Baca: SMRC dan Roda Tiga Konsultan Prediksi Kemenangan Khofifah-Emil
Menurut Hendrawan, PDIP memberikan perhatian khusus terhadap pilkada kali ini. Partai tersebut mengincar kemenangan di banyak daerah, terutama wilayah lumbung suara, seperti Jawa Barat, Jawa Tengah, dan Jawa Timur. Ketiga provinsi tersebut memiliki sekitar 88,8 juta pemilih atau 47,6 persen dari 186,4 juta pemilih dalam pilpres 2019.
Politikus Gerindra, Andre Rosiade, berpendapat serupa. Dia menyebutkan pilkada 2018 merupakan perhelatan politik terakhir yang menjadi ukuran dan bahan evaluasi menjelang pilpres 2019. “Setelah pilkada, kami akan tahu tingkat efektivitas mesin partai dan apa saja yang perlu diperbaiki untuk pilpres 2019,” ujarnya.

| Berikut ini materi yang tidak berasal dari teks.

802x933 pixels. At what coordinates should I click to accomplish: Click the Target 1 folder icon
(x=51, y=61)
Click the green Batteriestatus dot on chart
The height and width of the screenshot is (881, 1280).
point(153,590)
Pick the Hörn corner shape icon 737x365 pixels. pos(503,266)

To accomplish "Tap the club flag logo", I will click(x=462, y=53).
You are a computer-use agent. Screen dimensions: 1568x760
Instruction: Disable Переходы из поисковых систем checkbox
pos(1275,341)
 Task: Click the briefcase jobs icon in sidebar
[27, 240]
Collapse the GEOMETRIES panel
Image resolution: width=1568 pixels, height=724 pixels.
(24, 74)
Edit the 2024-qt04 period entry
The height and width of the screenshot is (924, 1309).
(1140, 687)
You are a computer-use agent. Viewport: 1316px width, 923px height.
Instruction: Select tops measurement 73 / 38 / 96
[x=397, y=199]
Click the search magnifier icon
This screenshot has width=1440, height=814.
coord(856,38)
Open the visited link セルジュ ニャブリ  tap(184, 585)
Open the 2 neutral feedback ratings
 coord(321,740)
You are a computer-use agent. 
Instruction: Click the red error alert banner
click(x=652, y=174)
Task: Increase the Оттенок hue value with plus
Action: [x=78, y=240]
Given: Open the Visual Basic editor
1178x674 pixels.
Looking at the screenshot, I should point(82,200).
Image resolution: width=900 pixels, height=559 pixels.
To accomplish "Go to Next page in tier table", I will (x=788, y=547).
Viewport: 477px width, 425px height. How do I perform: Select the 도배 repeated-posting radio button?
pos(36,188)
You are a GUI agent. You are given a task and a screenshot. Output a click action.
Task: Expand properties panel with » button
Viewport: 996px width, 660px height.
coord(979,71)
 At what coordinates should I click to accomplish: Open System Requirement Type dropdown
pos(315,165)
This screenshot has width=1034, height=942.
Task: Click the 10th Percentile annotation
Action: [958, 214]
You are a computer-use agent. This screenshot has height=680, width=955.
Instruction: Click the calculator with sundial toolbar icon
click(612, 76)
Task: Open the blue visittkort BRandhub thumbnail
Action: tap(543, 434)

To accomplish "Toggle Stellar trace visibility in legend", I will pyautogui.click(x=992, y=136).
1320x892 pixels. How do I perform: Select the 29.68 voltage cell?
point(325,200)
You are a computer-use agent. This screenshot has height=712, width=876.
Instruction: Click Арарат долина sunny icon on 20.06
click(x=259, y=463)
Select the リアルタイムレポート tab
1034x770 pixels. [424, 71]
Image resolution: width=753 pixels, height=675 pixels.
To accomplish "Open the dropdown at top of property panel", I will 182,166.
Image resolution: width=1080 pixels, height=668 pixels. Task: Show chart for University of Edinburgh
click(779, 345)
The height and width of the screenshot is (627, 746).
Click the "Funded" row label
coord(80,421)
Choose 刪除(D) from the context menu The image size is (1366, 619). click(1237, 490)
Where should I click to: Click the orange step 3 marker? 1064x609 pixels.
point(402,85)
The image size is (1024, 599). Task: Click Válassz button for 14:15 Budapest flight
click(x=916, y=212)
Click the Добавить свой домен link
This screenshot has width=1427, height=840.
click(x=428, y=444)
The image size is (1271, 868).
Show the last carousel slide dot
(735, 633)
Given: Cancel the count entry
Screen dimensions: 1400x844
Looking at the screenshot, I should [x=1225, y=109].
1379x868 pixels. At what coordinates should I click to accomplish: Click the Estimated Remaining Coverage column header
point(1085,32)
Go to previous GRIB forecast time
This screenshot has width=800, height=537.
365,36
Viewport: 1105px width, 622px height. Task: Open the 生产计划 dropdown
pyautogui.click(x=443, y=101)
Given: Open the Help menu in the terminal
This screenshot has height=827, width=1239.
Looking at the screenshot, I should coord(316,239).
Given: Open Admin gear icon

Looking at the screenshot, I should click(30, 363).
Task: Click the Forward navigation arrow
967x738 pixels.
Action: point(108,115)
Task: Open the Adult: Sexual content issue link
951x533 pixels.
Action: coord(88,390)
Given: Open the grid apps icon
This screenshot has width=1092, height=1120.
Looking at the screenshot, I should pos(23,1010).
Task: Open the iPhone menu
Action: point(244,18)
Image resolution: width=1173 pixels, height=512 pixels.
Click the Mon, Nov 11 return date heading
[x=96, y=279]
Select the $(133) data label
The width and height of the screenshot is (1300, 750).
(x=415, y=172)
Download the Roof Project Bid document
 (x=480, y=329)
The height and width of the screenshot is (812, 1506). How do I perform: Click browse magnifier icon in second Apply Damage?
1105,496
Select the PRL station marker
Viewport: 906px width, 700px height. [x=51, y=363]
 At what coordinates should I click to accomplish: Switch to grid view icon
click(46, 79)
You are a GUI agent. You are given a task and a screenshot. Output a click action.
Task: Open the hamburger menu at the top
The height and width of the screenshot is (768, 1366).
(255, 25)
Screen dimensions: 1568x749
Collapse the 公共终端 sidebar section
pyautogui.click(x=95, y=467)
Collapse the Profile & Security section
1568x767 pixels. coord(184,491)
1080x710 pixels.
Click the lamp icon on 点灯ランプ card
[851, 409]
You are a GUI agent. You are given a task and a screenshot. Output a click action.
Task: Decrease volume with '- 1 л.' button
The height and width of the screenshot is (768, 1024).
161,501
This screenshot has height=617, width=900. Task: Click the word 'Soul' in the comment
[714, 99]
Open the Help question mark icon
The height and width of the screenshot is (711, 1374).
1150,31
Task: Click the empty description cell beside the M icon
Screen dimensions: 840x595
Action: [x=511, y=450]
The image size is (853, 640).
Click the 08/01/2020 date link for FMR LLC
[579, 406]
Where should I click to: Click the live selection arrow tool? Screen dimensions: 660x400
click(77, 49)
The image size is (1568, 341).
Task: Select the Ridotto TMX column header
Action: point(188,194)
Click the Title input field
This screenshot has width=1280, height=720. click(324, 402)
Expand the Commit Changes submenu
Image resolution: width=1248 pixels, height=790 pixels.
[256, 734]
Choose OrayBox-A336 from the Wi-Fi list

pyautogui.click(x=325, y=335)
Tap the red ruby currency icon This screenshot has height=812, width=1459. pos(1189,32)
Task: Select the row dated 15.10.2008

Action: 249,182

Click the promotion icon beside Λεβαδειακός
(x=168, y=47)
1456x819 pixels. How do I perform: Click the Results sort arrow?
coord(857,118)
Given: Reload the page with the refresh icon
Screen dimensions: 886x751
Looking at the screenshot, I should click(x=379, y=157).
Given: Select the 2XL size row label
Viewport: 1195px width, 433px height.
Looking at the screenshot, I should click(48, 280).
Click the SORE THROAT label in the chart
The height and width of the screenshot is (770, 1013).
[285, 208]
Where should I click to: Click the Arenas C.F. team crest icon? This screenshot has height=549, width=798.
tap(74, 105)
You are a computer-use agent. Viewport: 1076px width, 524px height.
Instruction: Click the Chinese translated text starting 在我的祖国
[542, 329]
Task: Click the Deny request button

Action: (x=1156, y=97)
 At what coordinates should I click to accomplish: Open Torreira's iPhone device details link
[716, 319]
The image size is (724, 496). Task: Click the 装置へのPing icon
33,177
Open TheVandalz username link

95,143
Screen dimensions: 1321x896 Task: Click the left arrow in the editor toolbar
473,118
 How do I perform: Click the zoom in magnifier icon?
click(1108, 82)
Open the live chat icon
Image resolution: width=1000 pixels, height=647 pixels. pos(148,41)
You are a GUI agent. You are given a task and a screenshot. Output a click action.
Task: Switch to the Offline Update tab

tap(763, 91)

Salah satu contoh pengujian efektivitas mesin partai, menurut Andre, bisa dilihat di pilkada Jawa Barat dan Jawa Tengah. Di kedua provinsi itu, Gerindra mengusung figur yang awalnya kurang dikenal publik, Sudrajat, di Jawa Barat dan Sudirman Said di Jawa Tengah. Elektabilitas kedua calon tersebut di bawah calon inkumben. “Tapi kami percaya isu strategis yang kami pakai bisa menarik suara,” ucapnya.
Pengukuran efektivitas mesin partai, Andre melanjutkan, juga dilakukan dengan menjalankan gerilya dari rumah ke rumah. Strategi ketuk pintu untuk meyakinkan pemilih bahkan terus dijalankan para saksi Gerindra menjelang hari pencoblosan, besok. “Ini juga salah satu metode mengukur mesin partai,” tuturnya.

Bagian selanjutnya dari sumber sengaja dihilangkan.